Iranian captain Hassan Rostam has braved the Strait of Hormuz aboard his lenj for four decades but now watches with despair as the wooden ships are being replaced by cheaper, faster boats.
The sturdy vessels, built by hand, have sailed Gulf waters for centuries, their potbellied silhouette emblematic of regional maritime traditions like the dhows of the Arabian Peninsula.
But these days, “there are fewer and fewer” of them, said Rostam, 62, who has spent his life traveling the waterway between Iran and the United Arab Emirates.
With a lean body and weathered face, he gazes at the calm seas that are criss-crossed by huge tankers taking Gulf oil to the world’s markets, and naval vessels patrolling the strategic waterway.
The island of Qeshm off Bandar Abbas is also home to the much older tradition of building wooden boats, around 30 of which were resting at low tide in the coastal village of Guran.
This small port has long housed several shipyards specializing in their maintenance and repair. But that morning, fewer than two dozen workers were there, barefoot in the mud.
A half-built lenj hull propped on beams will not be finished for lack of money; its owner plans to dismantle it and use the boards for other projects.
“Today, a new lenj is very expensive” because “the wood comes from abroad” and construction is done entirely by hand, said Ali Pouzan, who supervises the Guran site.
Each lenj is unique and the ships vary in size, with the craft of making them “transmitted from generation to generation,” he said.
UNESCO back in 2011 recognized the lenj as intangible cultural heritage requiring “urgent safeguarding.”
As modern alternatives have taken the wind out of its sails, “the philosophy, the ritual context and the traditional knowledge linked to navigation in the Persian Gulf … are gradually fading,” the U.N. body warned.

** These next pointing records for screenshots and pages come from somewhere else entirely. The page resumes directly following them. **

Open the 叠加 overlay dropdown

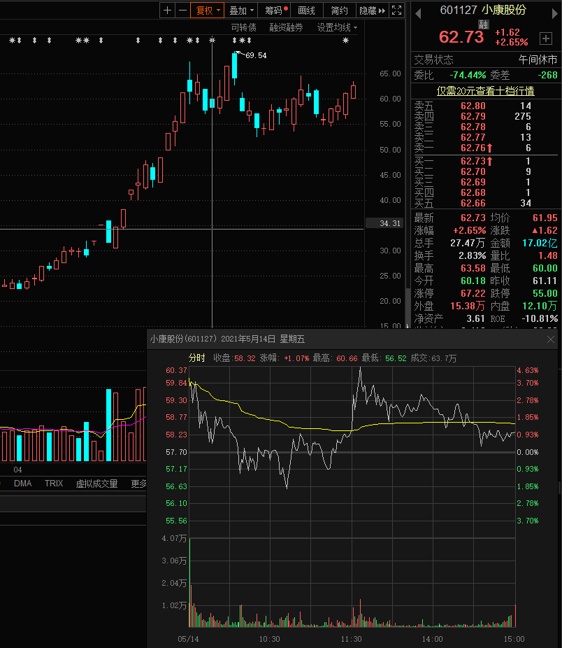tap(241, 10)
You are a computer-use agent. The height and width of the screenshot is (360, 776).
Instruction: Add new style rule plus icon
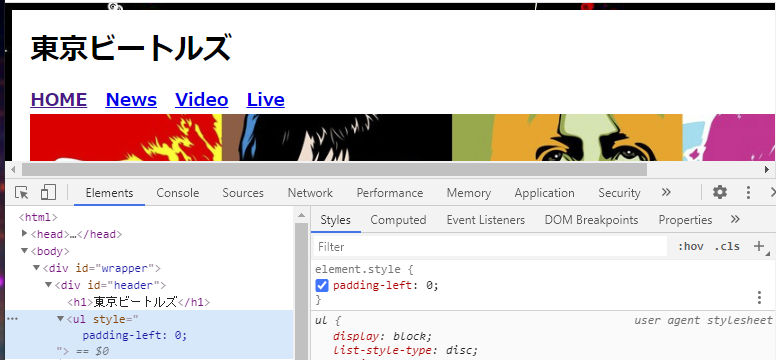tap(759, 246)
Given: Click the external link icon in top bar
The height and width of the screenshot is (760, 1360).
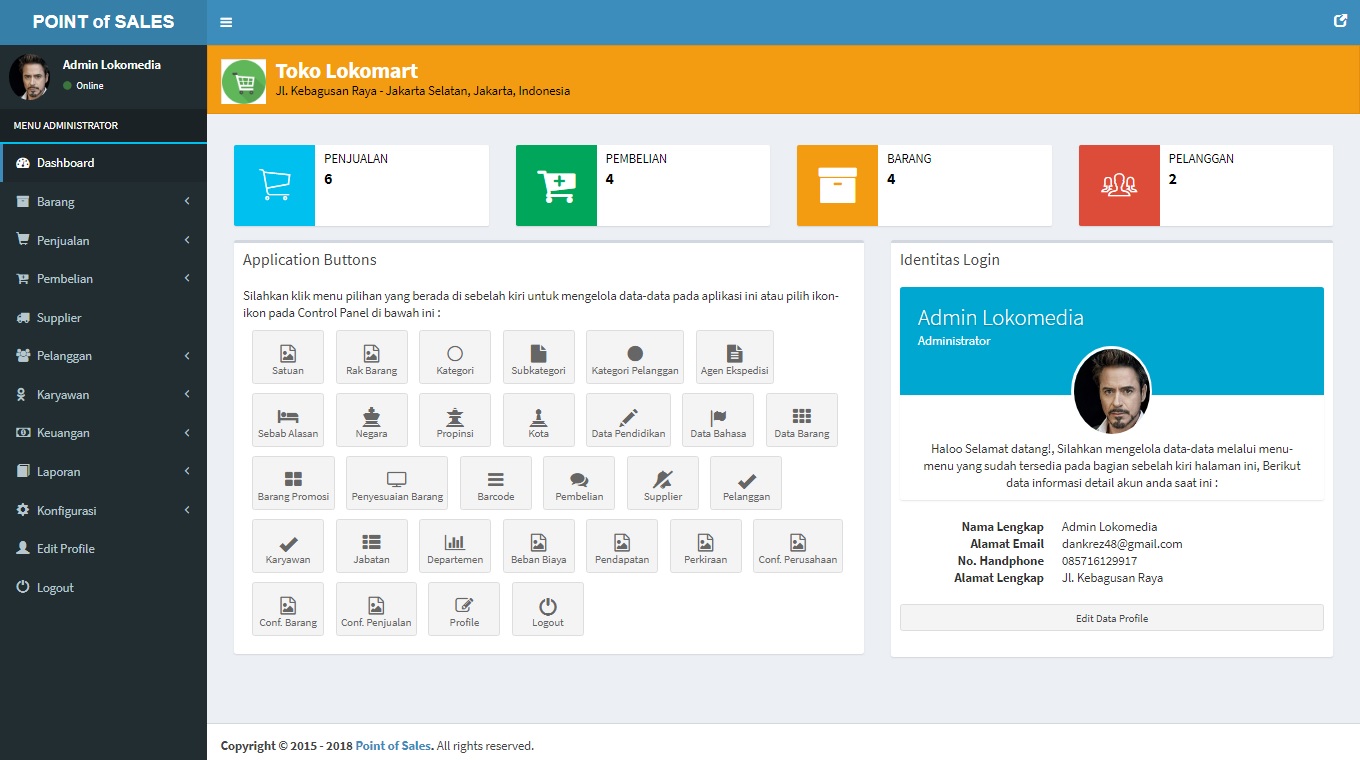Looking at the screenshot, I should click(x=1340, y=21).
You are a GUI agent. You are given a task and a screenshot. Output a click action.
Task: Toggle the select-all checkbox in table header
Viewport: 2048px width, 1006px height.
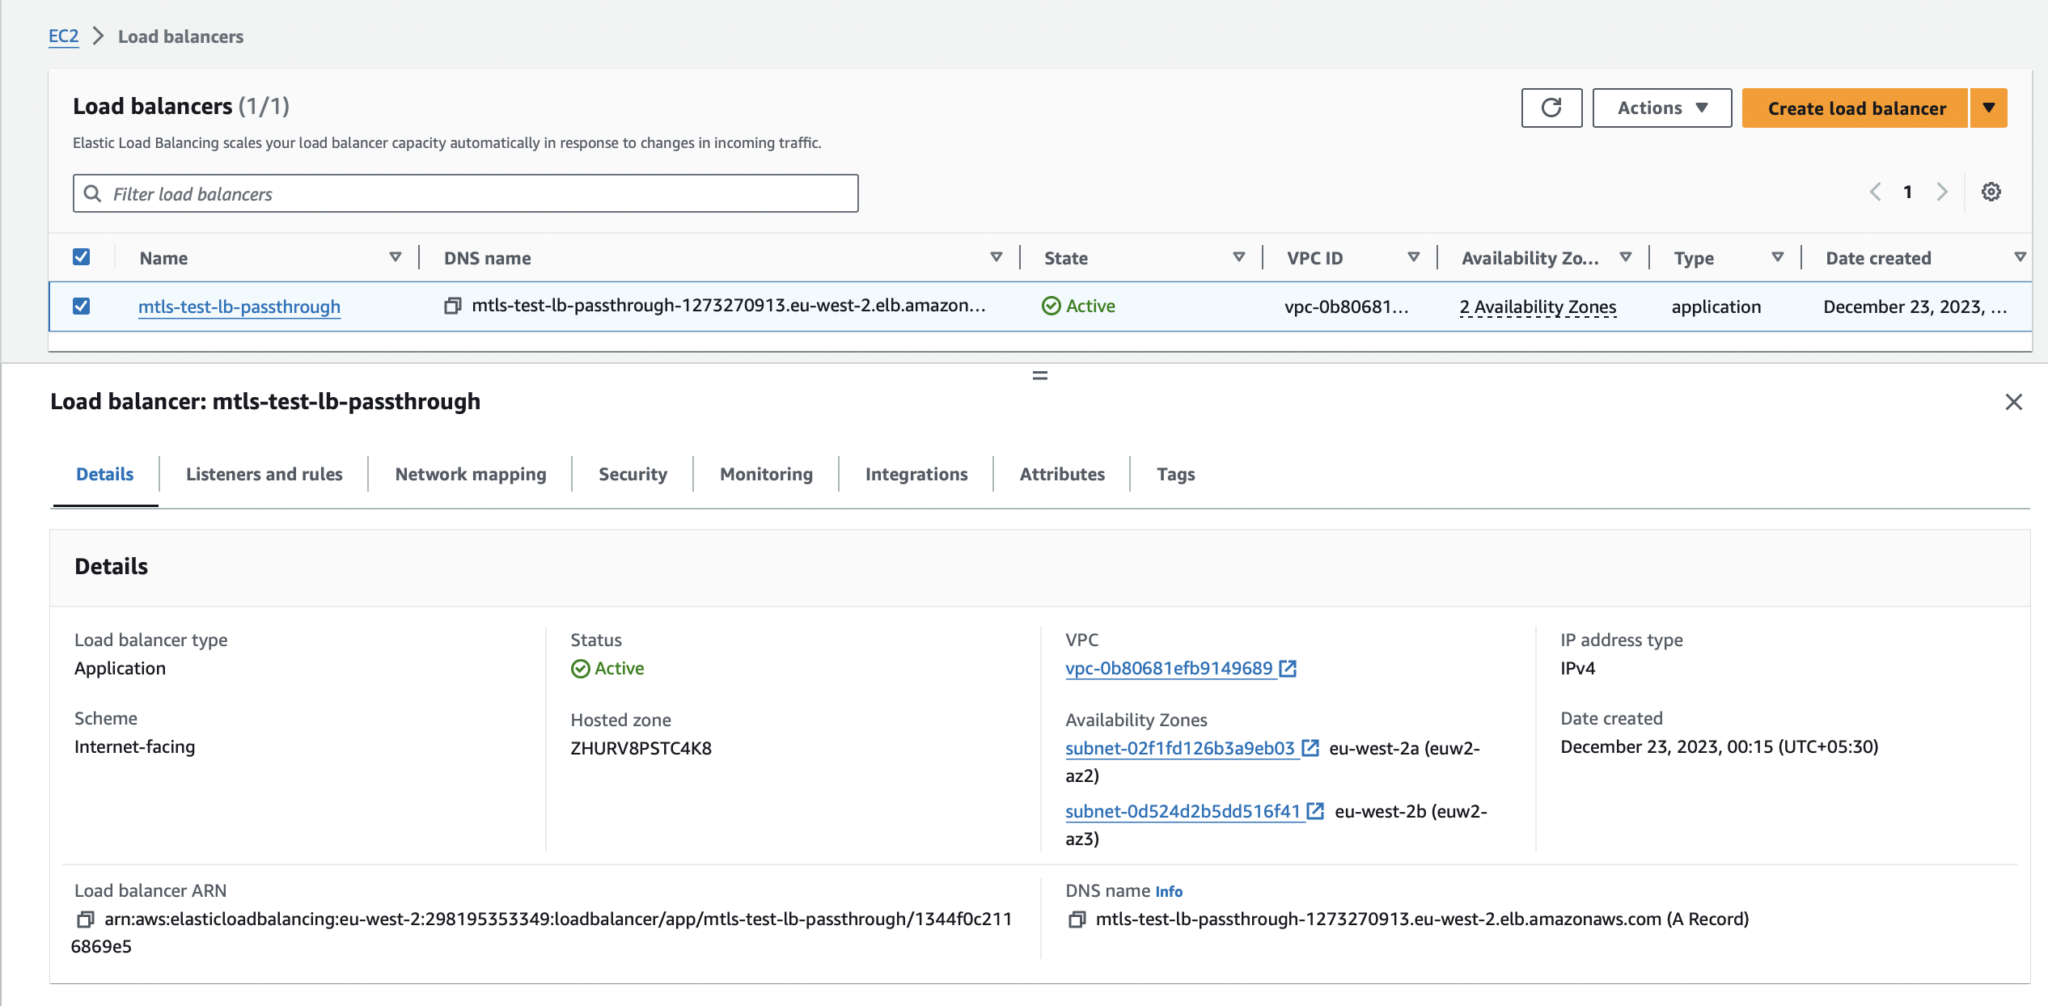81,256
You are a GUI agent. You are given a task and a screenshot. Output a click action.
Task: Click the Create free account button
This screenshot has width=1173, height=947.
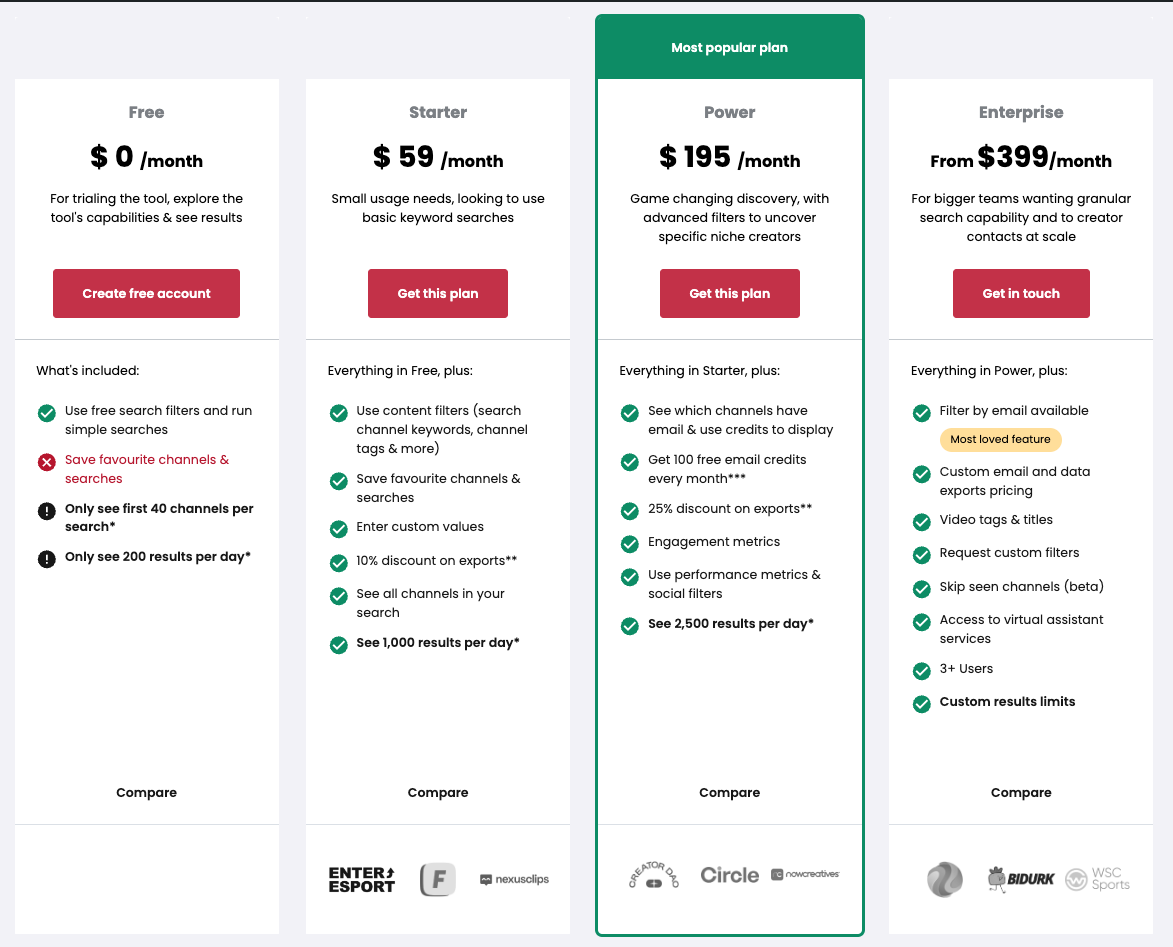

In their golden age, the rustic lenjes were used to transport cereals, dates, dried fish, spices, wood and textiles across the Gulf and as far as the coasts of East Africa and the Indian subcontinent.
But commercial shipping has been taken over by engine-powered boats made of fiberglass or steel, navigating the turquoise waters where huge oil tankers now roam.
Lenj vessels were also used for fishing, as well as the lucrative pearling tradition, which has nearly disappeared.
Younes, a 42-year-old Guran resident, has been repairing lenjes in his native village for more than 20 years.
“It’s a painful job,” he said in the baking heat, as he used an old technique called “kalfat koobi” to waterproof a vessel with strips of cotton soaked in sesame and coconut oil.
Recognizing the demise of shipbuilding in Guran, Pouzan is betting on tourism instead, a promising sector on Qeshm as the island attracts a growing number of visitors.
“We have restored several boats to adapt them to sea trips,” he said.
An old ship was being repurposed into a cafe, and there are plans to transform the scenic port, with colored lenj hulls lying in the sand, into an open-air museum.
Near mangroves on the beach, Pouzan plans to build lenj-inspired huts for tourists. Each will bear the name of the most famous destinations the ships once reached — from Zanzibar and Mombasa to Kolkata.